[[ PASSAGE PROVIDED open ]]

The Great Plague

Mina2 in the Caribbean - Where's The Ice Gone?
Tim Barker
Thu 12 Feb 2015 21:49

A small mosquito arrived in the Caribbean just over a year ago, carrying with it a disease called Chikungunya. It takes about a week to incubate and the first symptoms are a high fever like the worst flu you’ve ever had. But that is just the beginning. It then attacks all the joints in your body, but particularly the hands, elbows, knees and feet with excruciating arthritic pain. This normally lasts a week or two but can linger for months or, in extreme cases, for years. Last April we sailed into St Lucia and found our friends Chrissie and Graham were there on their boat Eowyn. Chrissie had just returned from hospital. She had contracted Chik and had been carried off Eowyn on a stretcher screaming in agony and had spent a week in hospital on a drip. Her joint pains persisted for seven months. The sort of thing that could spoil your cruise.

Throughout the summer in London, the DS and I were monitoring the epidemic spread of Chik up and down the Caribbean islands with alarm. How much fun was it going to be sailing in an area when you had to spray yourself from head to toe with evil Deet all the time and never go ashore without wearing long trousers, socks and long sleeved shirts? At one point we even considered my sailing the boat straight back across the Atlantic to the Mediterranean and abandoning our Caribbean plans entirely.

[[ PASSAGE PROVIDED closed ]]
[[ INFORMATION SHOWN open ]]

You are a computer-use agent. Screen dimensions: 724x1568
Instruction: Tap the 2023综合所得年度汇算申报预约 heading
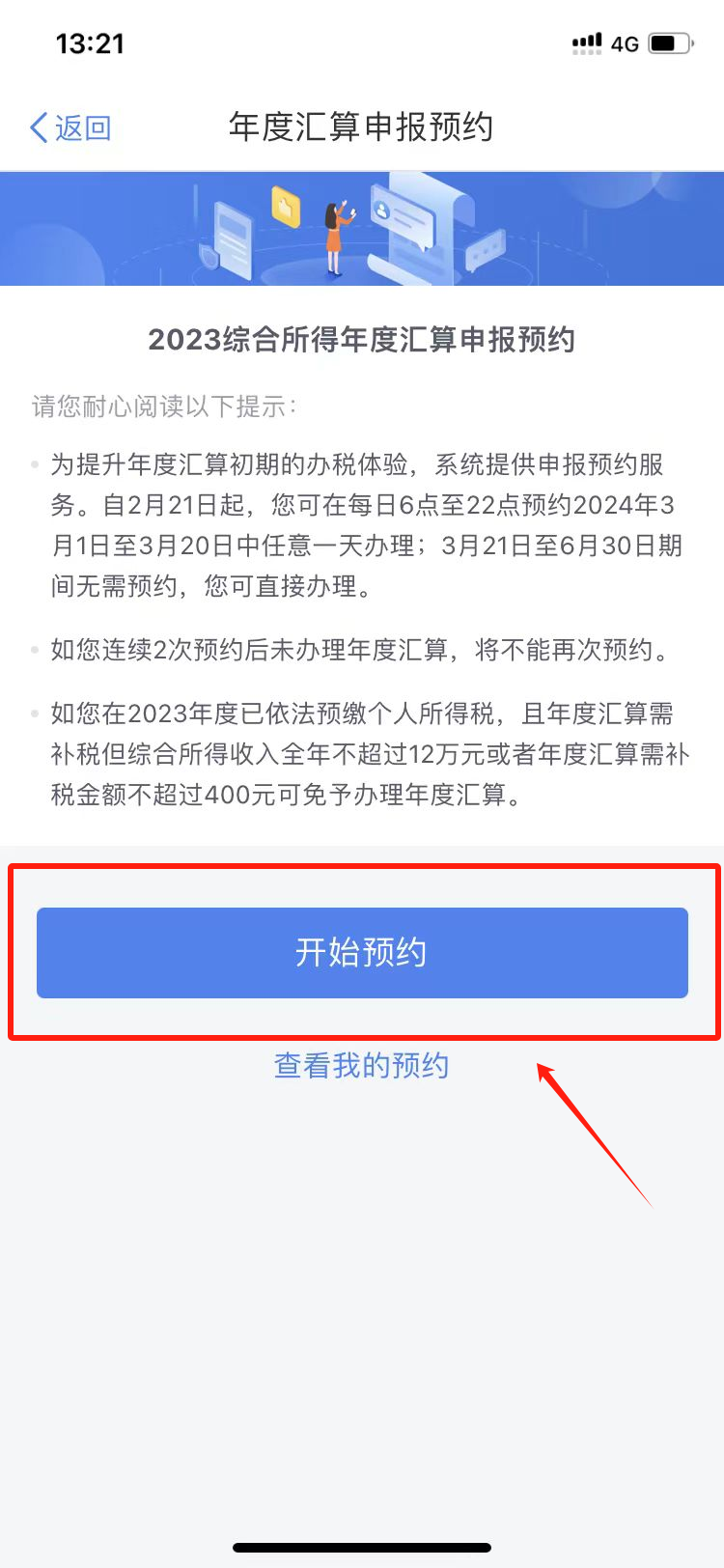[x=362, y=340]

[[ INFORMATION SHOWN closed ]]

**QUESTIONS TO ANSWER**
a) List the parts of the body that the blog post on Chikungunya names as particularly affected by the joint pain.
b) According to the blog post on Chikungunya, why did the writer at one point consider sailing the boat straight back across the Atlantic to the Mediterranean?
c) Rewrite the paragraph of the blog post on Chikungunya that begins "Throughout the summer in London" as a shorter version that keeps its main facts.

**TASK RESPONSES**
a)
- Hands
- Elbows
- Knees
- Feet

b) Chikungunya was spreading up and down the Caribbean islands, and the writer doubted it would be much fun to sail there. It would mean constantly spraying with Deet and never going ashore without long trousers, socks and long-sleeved shirts.

c) Over the summer in London, the DS and the writer watched with alarm as Chikungunya spread through the Caribbean islands. They dreaded a cruise that would require constant use of Deet and fully covering clothing whenever they went ashore. They even thought about sailing the boat back across the Atlantic to the Mediterranean and giving up their Caribbean plans.